## Extract provided
===============

Hammond v. A. J. Bayless Markets, Inc.
Decision Date | 06 October 1941 |
Docket Number | Civil 4231 |
Citation | 58 Ariz. 58,117 P.2d 490 |
Parties | C. F. HAMMOND, Appellant, v. A. J. BAYLESS MARKETS, INC., a Corporation, Appellee |
Court | Arizona Supreme Court |
APPEAL from a judgment of the Superior Court of the County of Maricopa. Arthur T. LaPrade, Judge. Judgment affirmed.
Messrs Snell & Strouss and Mr. Mark Wilmer, for Appellant.
Messrs Moore & Romley, for Appellee.
A. J Bayless Markets, Inc., a corporation, called the company, brought suit against C. F. Hammond to recover attorney's fees incurred by it in defending a certain action in a previous suit in which the position of the parties as plaintiff and defendant was reversed. Reference to this previous suit will be made from time to time as is necessary.

===============

## Items

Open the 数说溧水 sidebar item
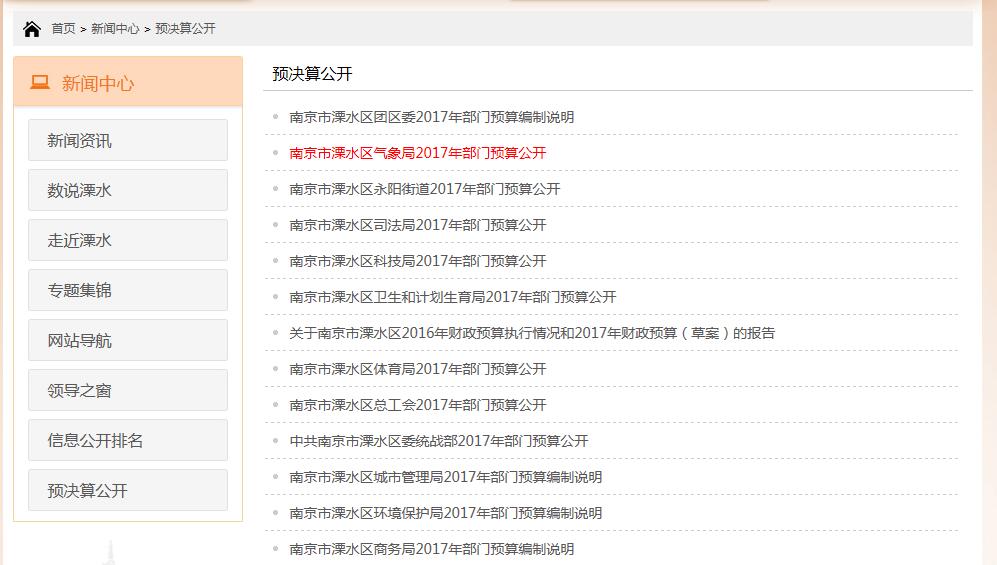This screenshot has width=997, height=565. click(x=127, y=191)
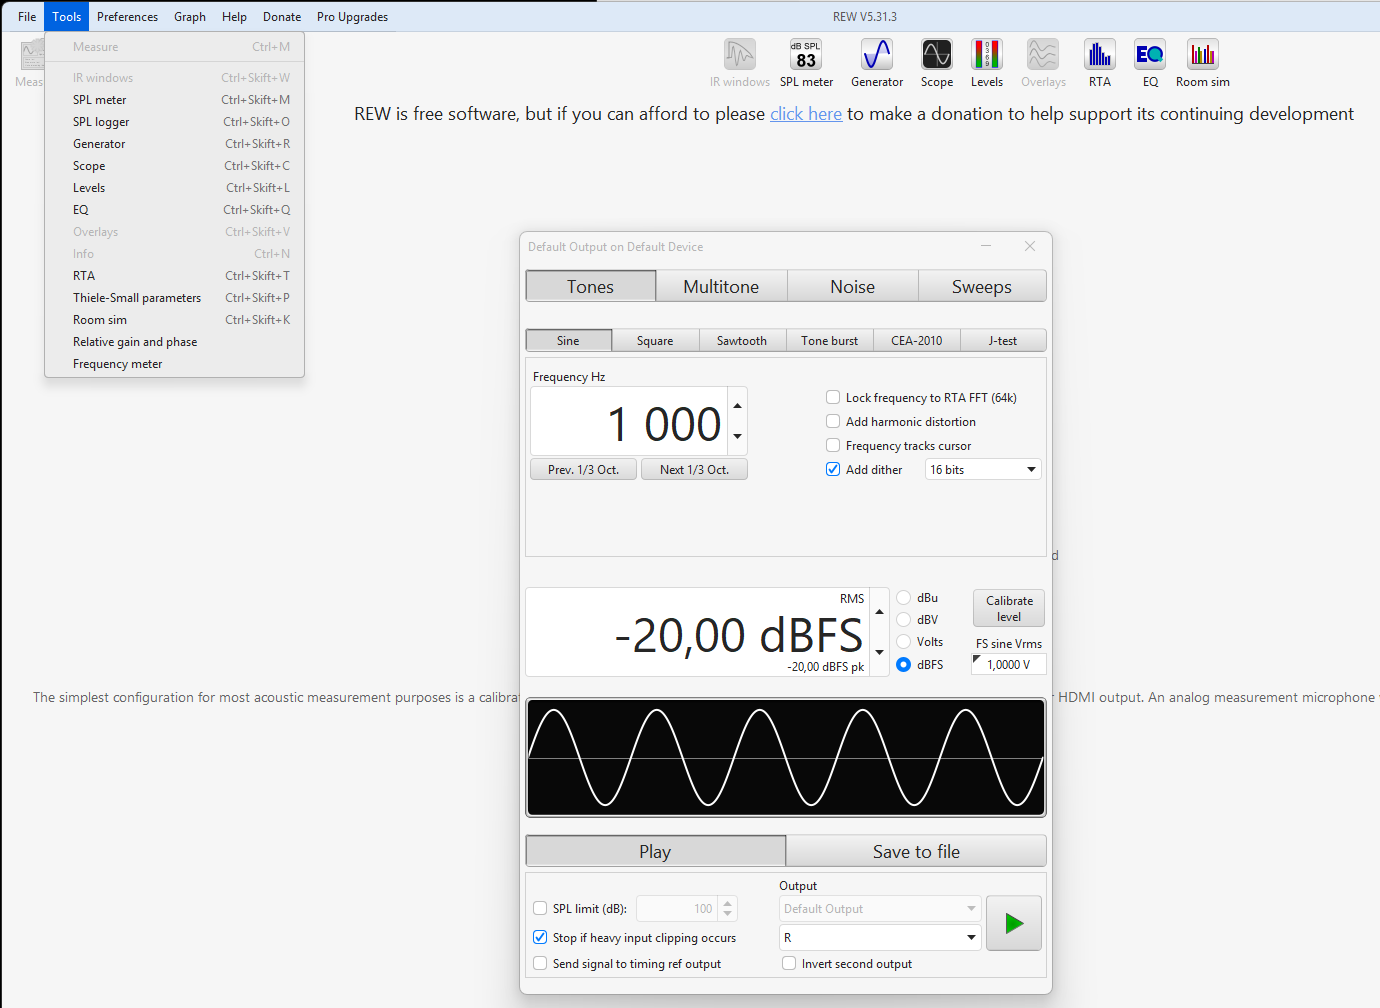
Task: Follow the 'click here' donation link
Action: [x=805, y=114]
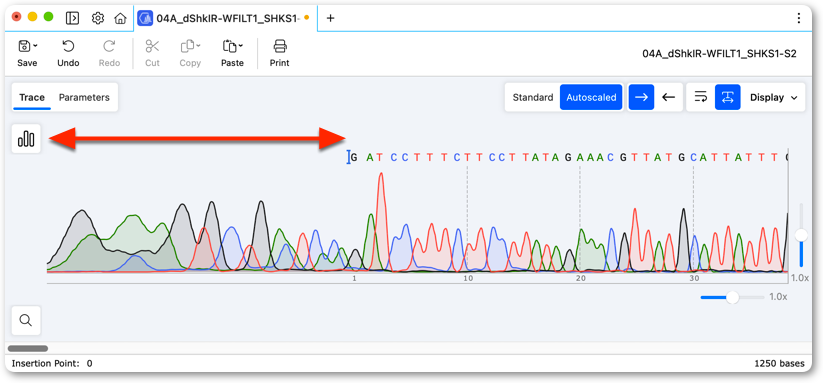
Task: Switch to the Parameters tab
Action: tap(84, 97)
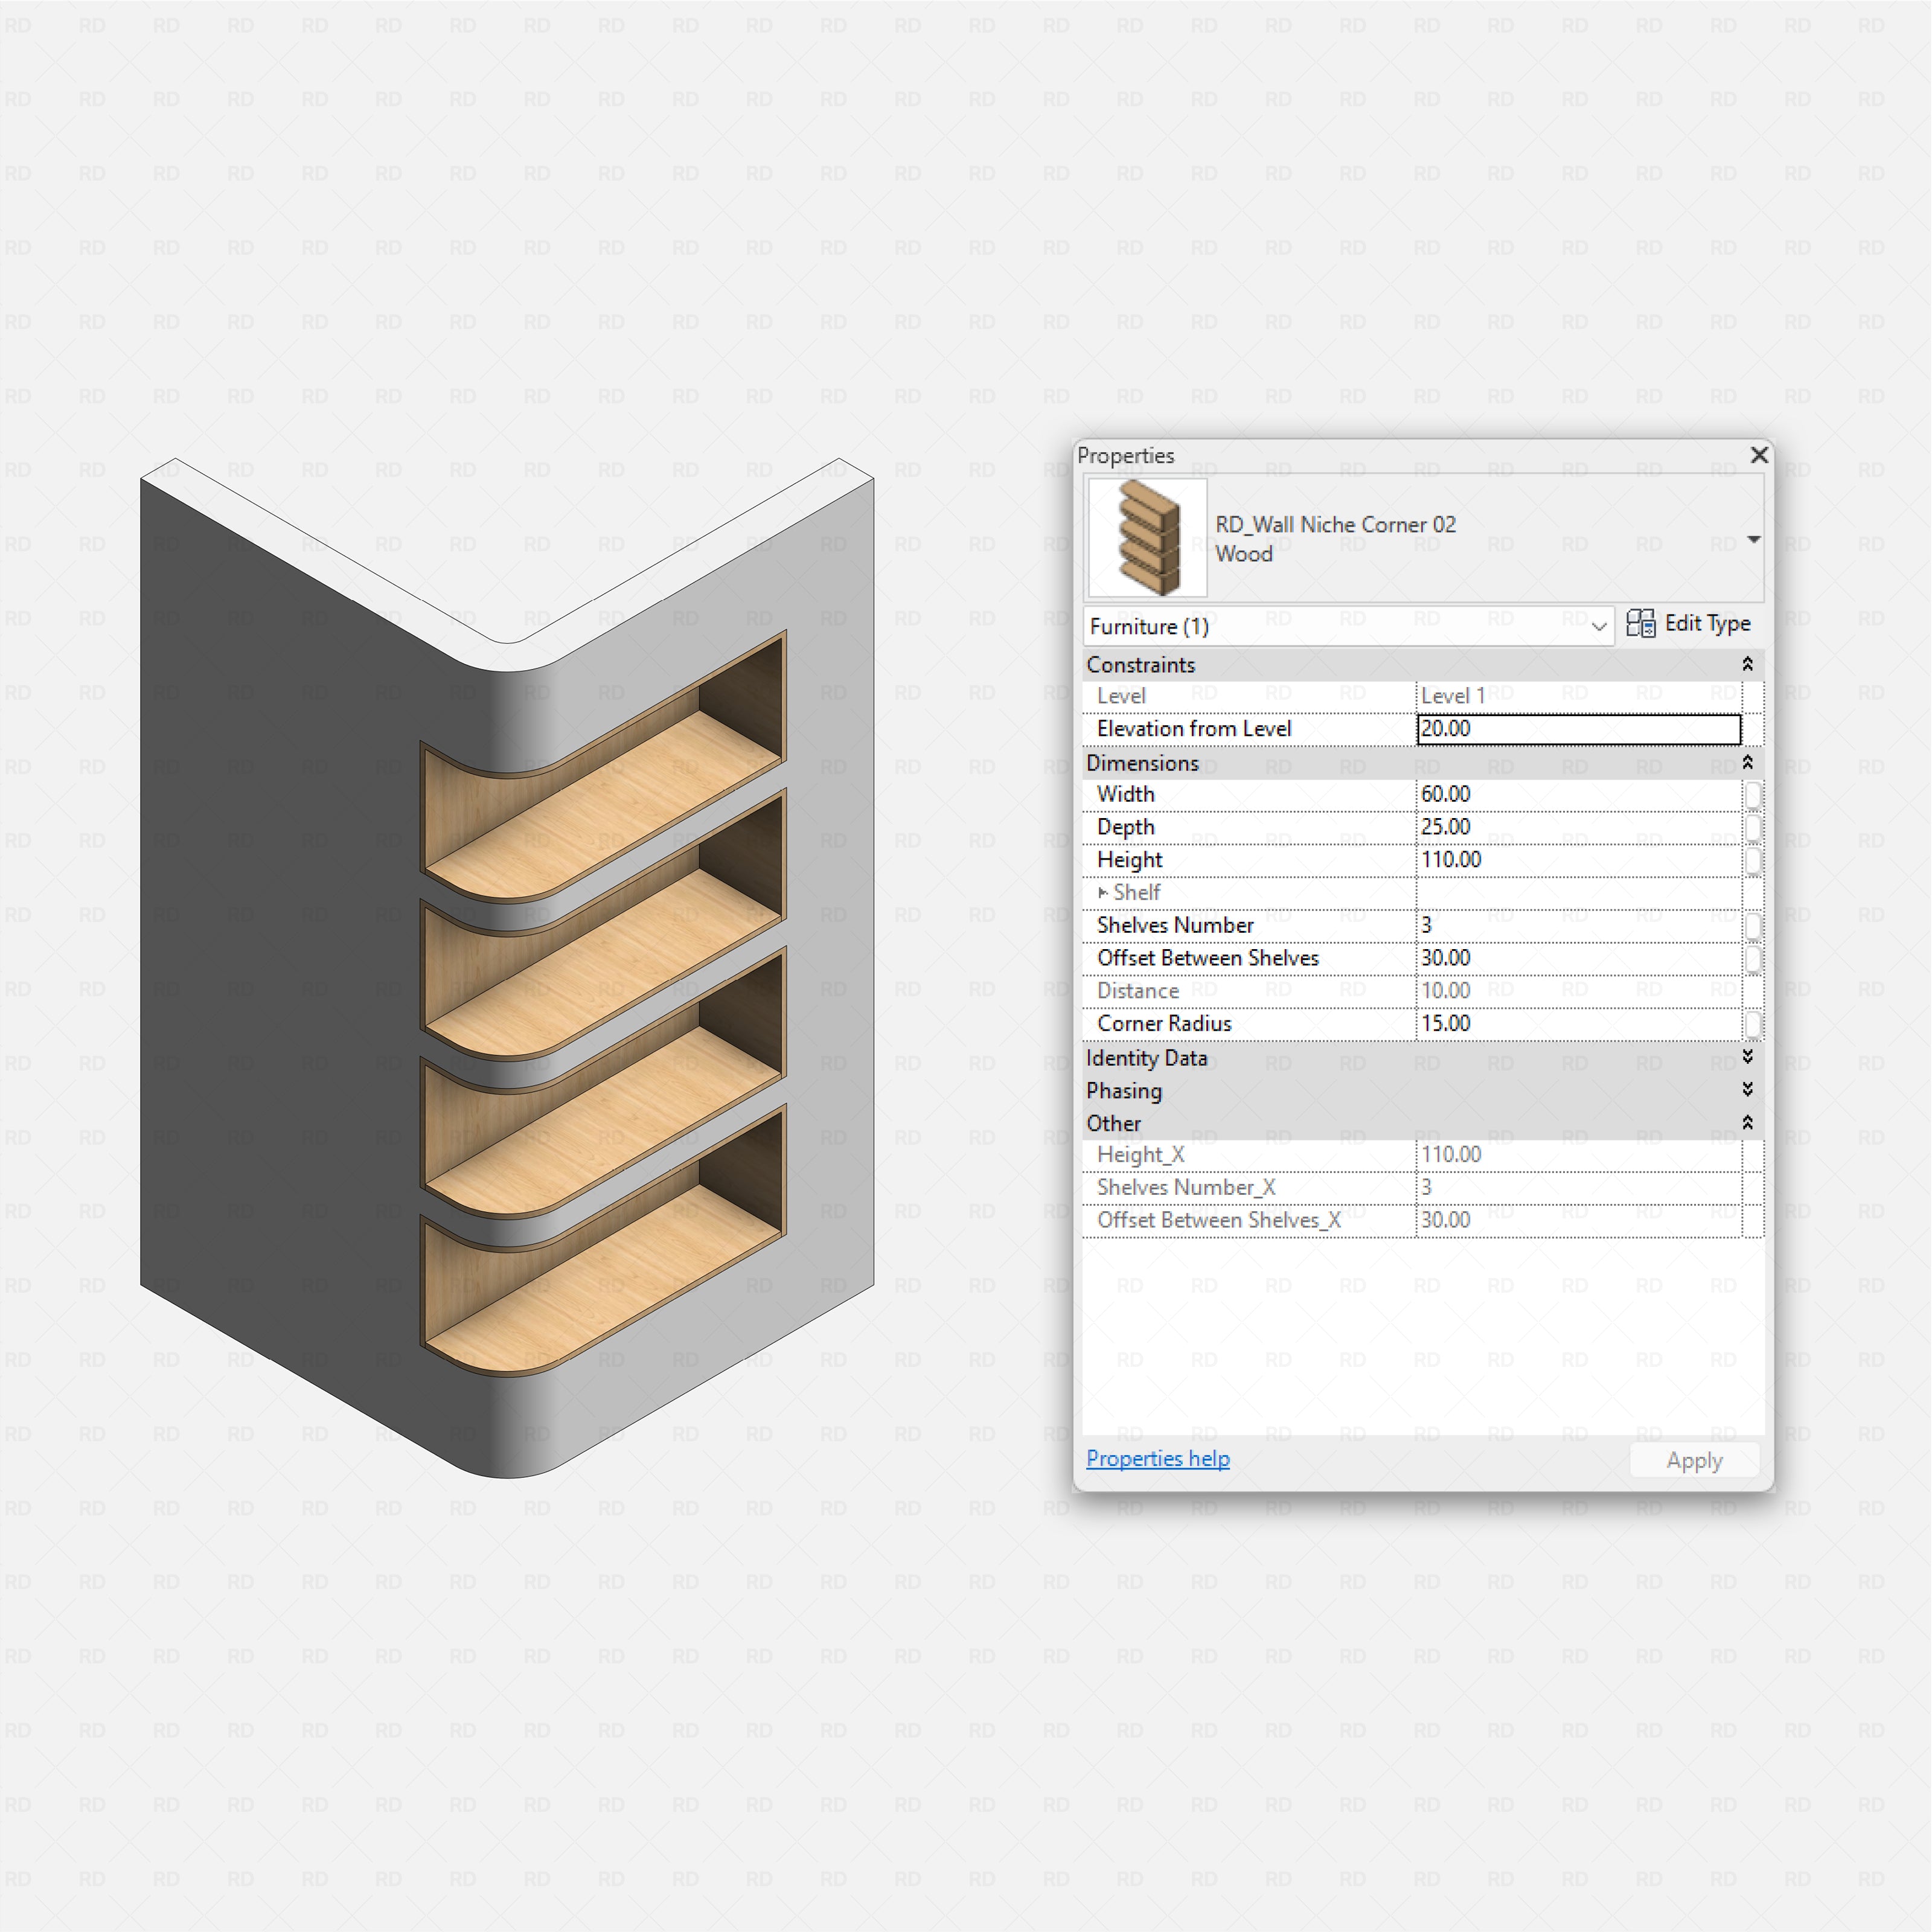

===============

## Instructions
1. Decide whether each statement below agrees with the Hammond v. A. J. Bayless Markets case report: (a) the Superior Court's judgment was affirmed; (b) Messrs Moore & Romley appeared for the appellant; (c) the company sued Hammond to recover attorney's fees. Answer each with yes or no and quote the words of the case report that settle it.
2. According to the Hammond v. A. J. Bayless Markets case report, who was the judge of the Maricopa County Superior Court whose judgment was appealed?
3. Continue the Hammond v. A. J. Bayless Markets case report from its last sentence.

## Answers below
1.
(a) Yes: "Judgment affirmed."
(b) No: "Messrs Moore & Romley, for Appellee."
(c) Yes: "brought suit against C. F. Hammond to recover attorney's fees"

2. Arthur T. LaPrade.

3.
The facts leading up to the present action are not in dispute, and may be stated as follows: In 1937 both the company and Hammond were engaged in the grocery business in Phoenix. In the spring of that year the legislature had enacted chapter 44 of the Session Laws of 1937, commonly known as the Unfair Sales Act, and to which we shall hereinafter refer to as the act. Considerable uncertainty existed among the merchants in Phoenix as to the interpretation of this act and what might be and what might not be termed unfair thereunder, and also as to whether the act was in whole or in part unconstitutional. The company had been for a number of years engaged in certain practices which many of the other grocers thought affected their business seriously and which they considered to be unfair competition under the terms of the new act. It was obviously in the interests of all merchants that the true meaning and constitutionality of the act be determined. Finally Hammond brought a suit which he alleged to be on behalf of himself and others similarly situated, in which he asked that the company be enjoined from doing certain things which he contended were prohibited by the act, and that a declaratory judgment be rendered declaring the act to be constitutional. On his complaint a temporary restraining order was issued without notice, restraining the company from doing various things set forth in the order pending a hearing on an order to show cause why the injunction should not issue, and, as required by law, Hammond gave a bond with the usual conditions to support the restraining order. The company employed counsel who successfully moved to have the temporary restraining order modified in a certain manner.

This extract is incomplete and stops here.